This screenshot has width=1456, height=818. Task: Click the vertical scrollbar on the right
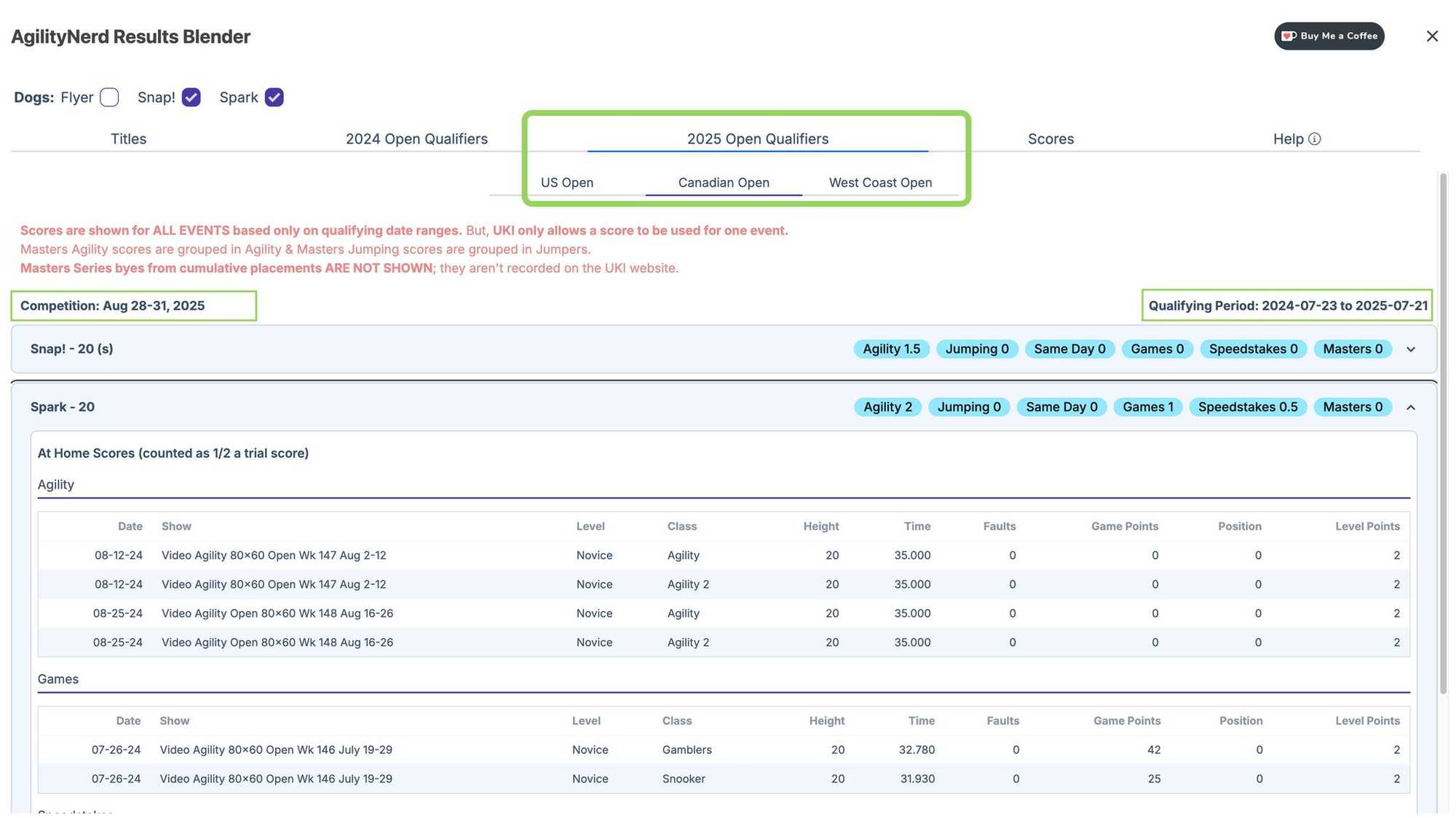click(1443, 433)
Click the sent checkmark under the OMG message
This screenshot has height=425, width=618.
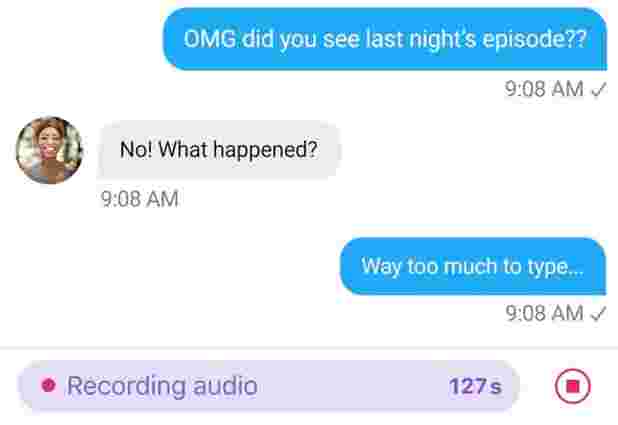pos(598,90)
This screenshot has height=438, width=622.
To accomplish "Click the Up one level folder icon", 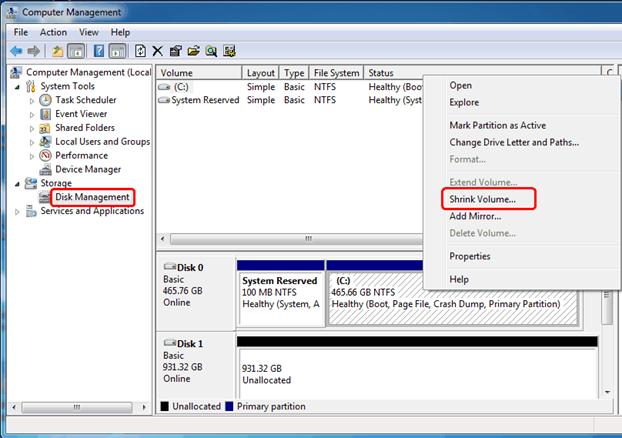I will [x=58, y=51].
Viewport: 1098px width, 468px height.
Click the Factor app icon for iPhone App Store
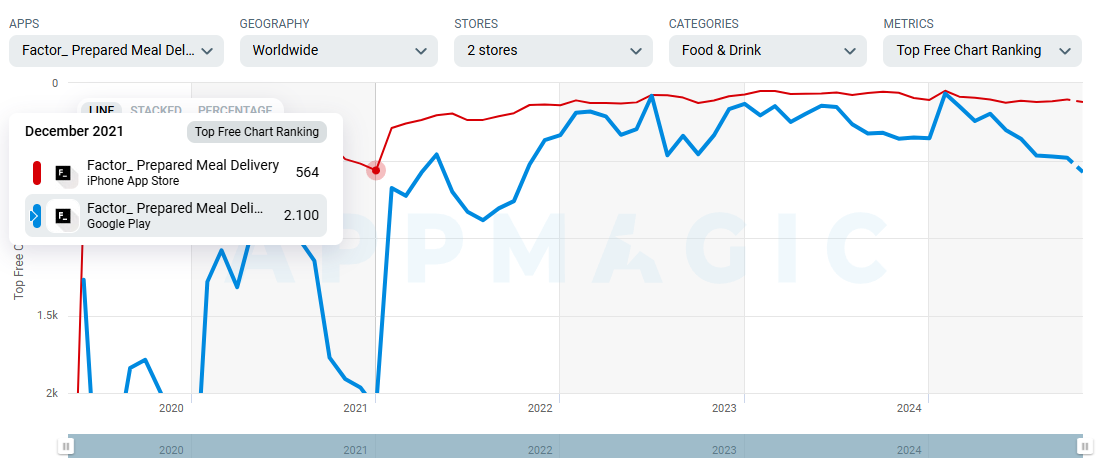(64, 173)
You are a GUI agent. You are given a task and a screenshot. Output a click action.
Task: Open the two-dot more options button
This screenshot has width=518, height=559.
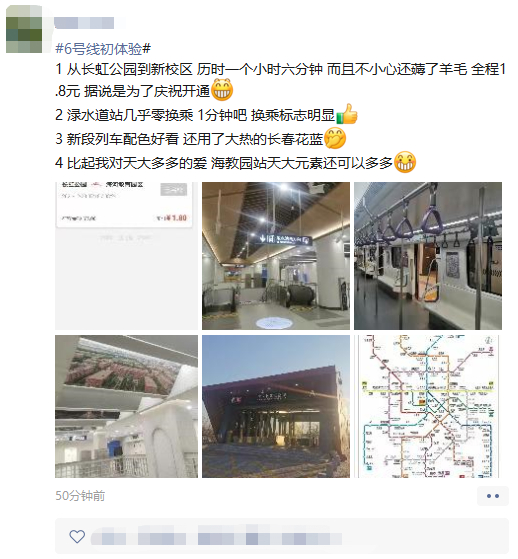tap(493, 496)
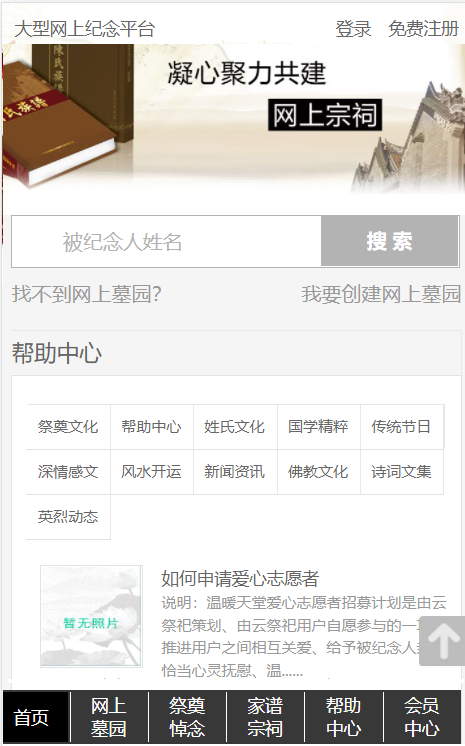
Task: Open the 暂无照片 placeholder thumbnail
Action: click(x=91, y=616)
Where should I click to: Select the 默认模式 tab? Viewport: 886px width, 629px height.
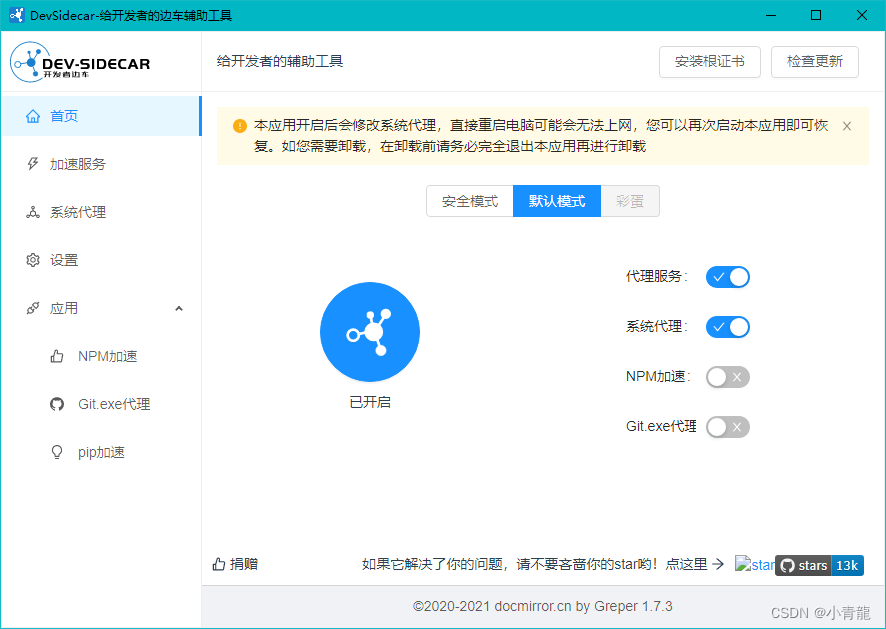(x=557, y=201)
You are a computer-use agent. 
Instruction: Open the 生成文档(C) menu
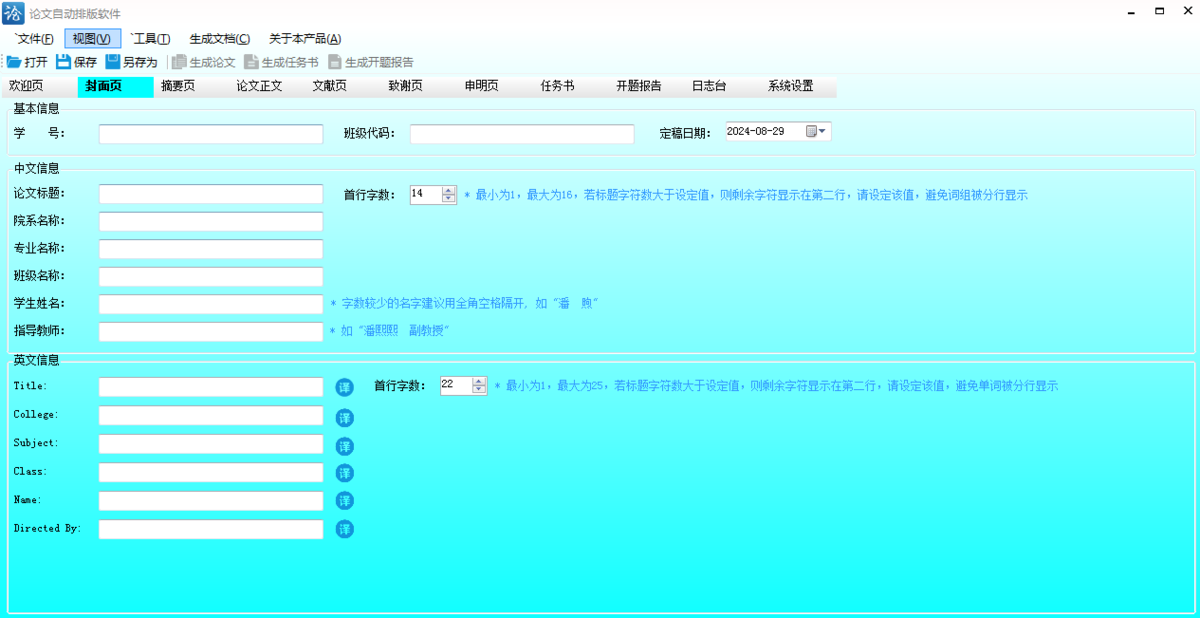pos(220,39)

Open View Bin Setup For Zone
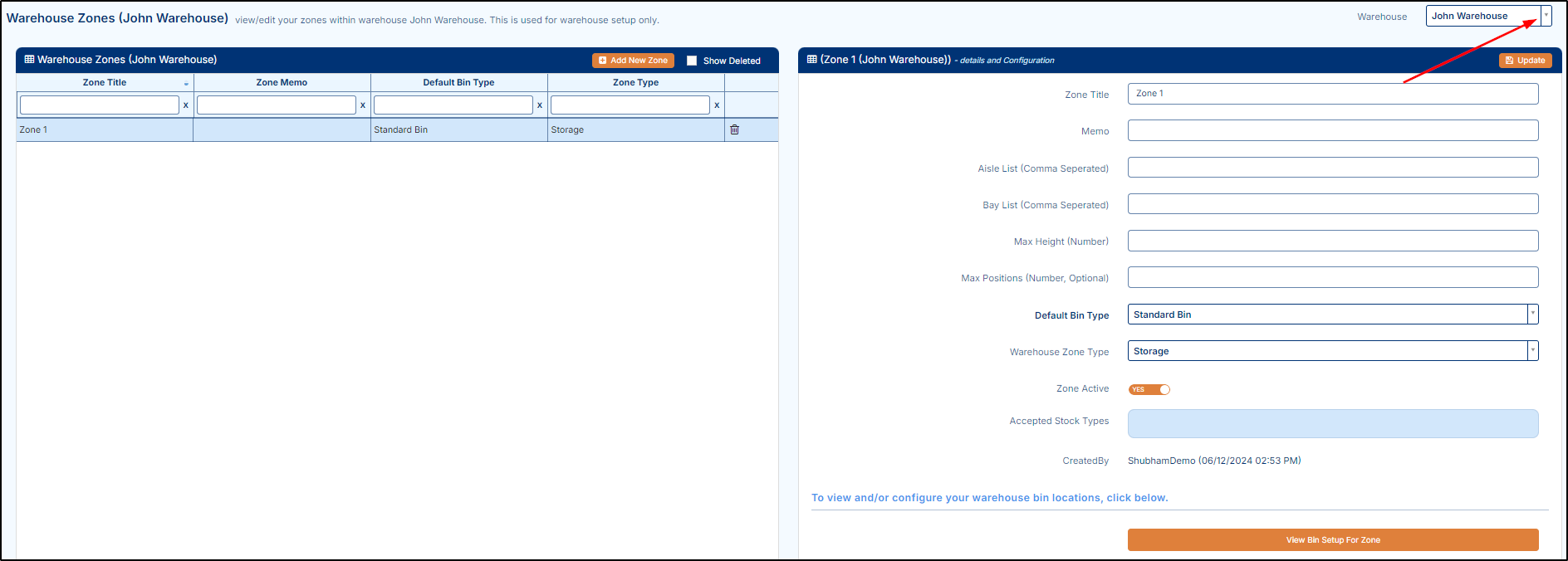tap(1332, 539)
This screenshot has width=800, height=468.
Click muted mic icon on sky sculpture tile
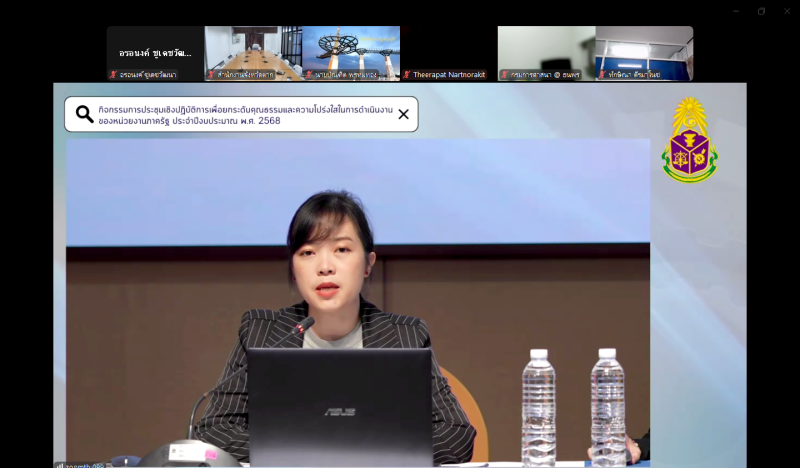tap(309, 75)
:::::
With "agent" as the string to find, copy every line of the records that holds it.

RESULT BELOW:
You are a GUI agent. You are given a task and a screenshot. Output a click action.
You are a computer-use agent. 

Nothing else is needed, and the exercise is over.